Supplied entries:
◆ ◆ ◆ ◆ ◆ ◆ ◆

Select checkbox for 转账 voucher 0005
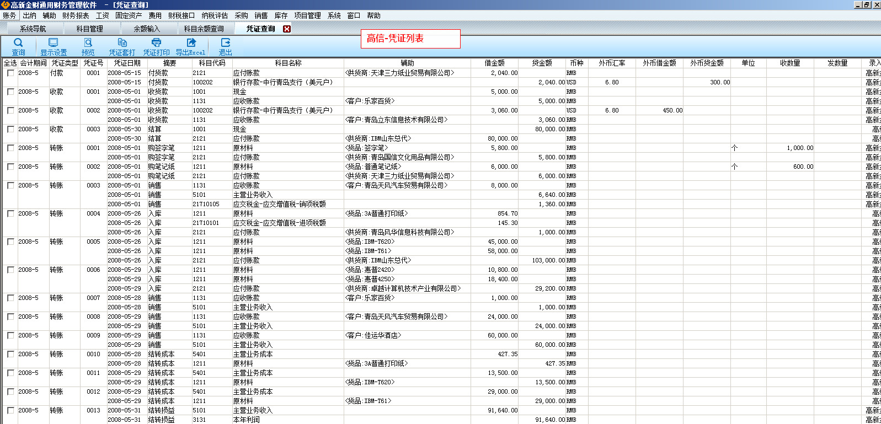The image size is (881, 424). pos(10,241)
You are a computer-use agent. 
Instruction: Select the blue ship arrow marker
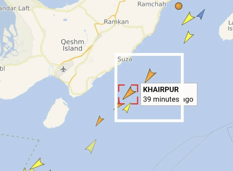click(x=201, y=14)
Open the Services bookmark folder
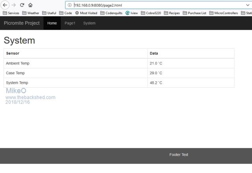The image size is (252, 173). click(x=11, y=13)
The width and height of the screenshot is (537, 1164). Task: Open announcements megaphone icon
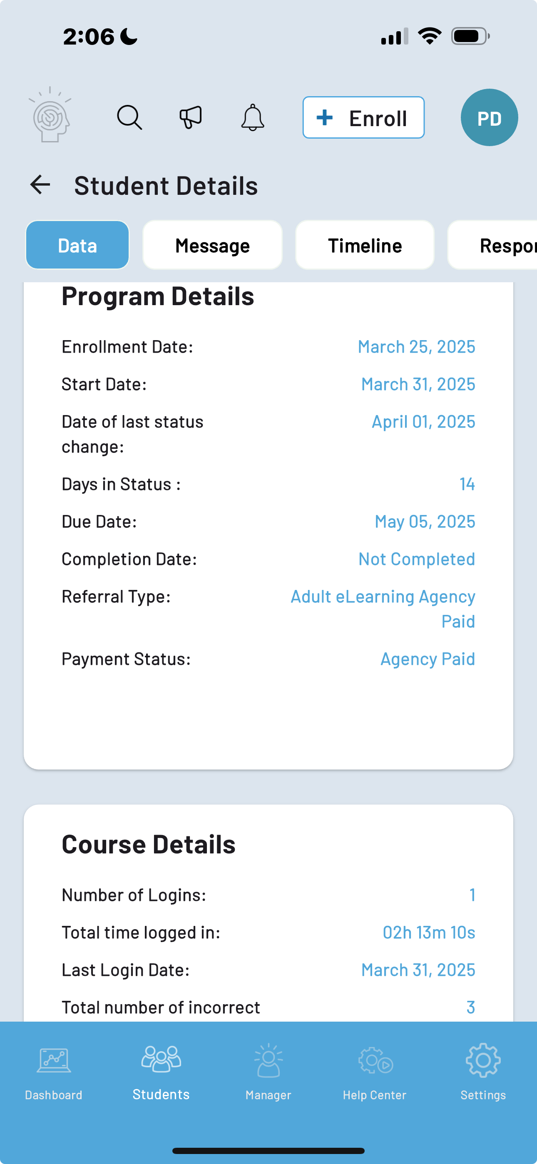(x=191, y=118)
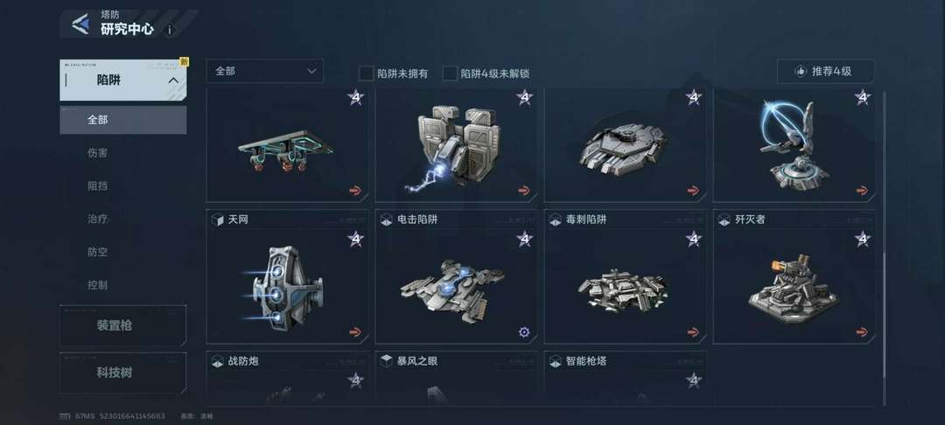The width and height of the screenshot is (945, 425).
Task: Click the thumbs-up icon in 推荐4级
Action: coord(801,71)
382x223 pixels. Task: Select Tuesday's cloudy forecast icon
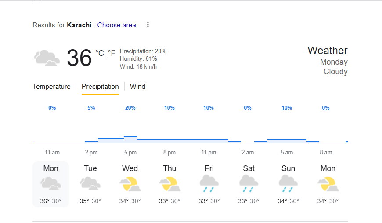point(90,183)
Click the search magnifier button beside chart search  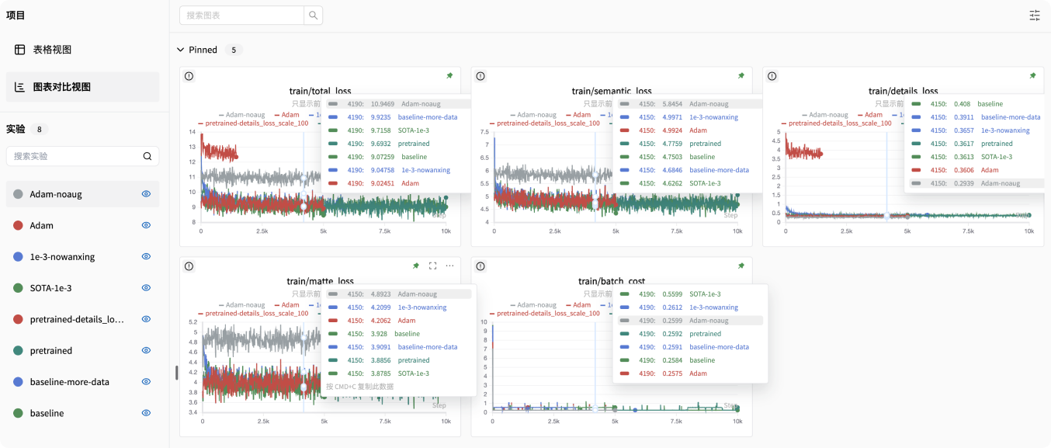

◆ ◆ ◆ ◆ ◆ ◆ ◆

Instructions for the task: The records above should be retyped in full and exactly; omit the pictures.

Response for this exercise:
Select checkbox for 转账 voucher 0005
The image size is (881, 424). pos(10,241)
You are a computer-use agent. 
Instruction: Select the blue ship arrow marker
click(x=201, y=14)
Open the Services bookmark folder
The image size is (252, 173). click(x=11, y=13)
The width and height of the screenshot is (537, 1164). Task: Open announcements megaphone icon
(x=191, y=118)
The width and height of the screenshot is (945, 425).
Task: Click the thumbs-up icon in 推荐4级
Action: coord(801,71)
382x223 pixels. Task: Select Tuesday's cloudy forecast icon
point(90,183)
Click the search magnifier button beside chart search  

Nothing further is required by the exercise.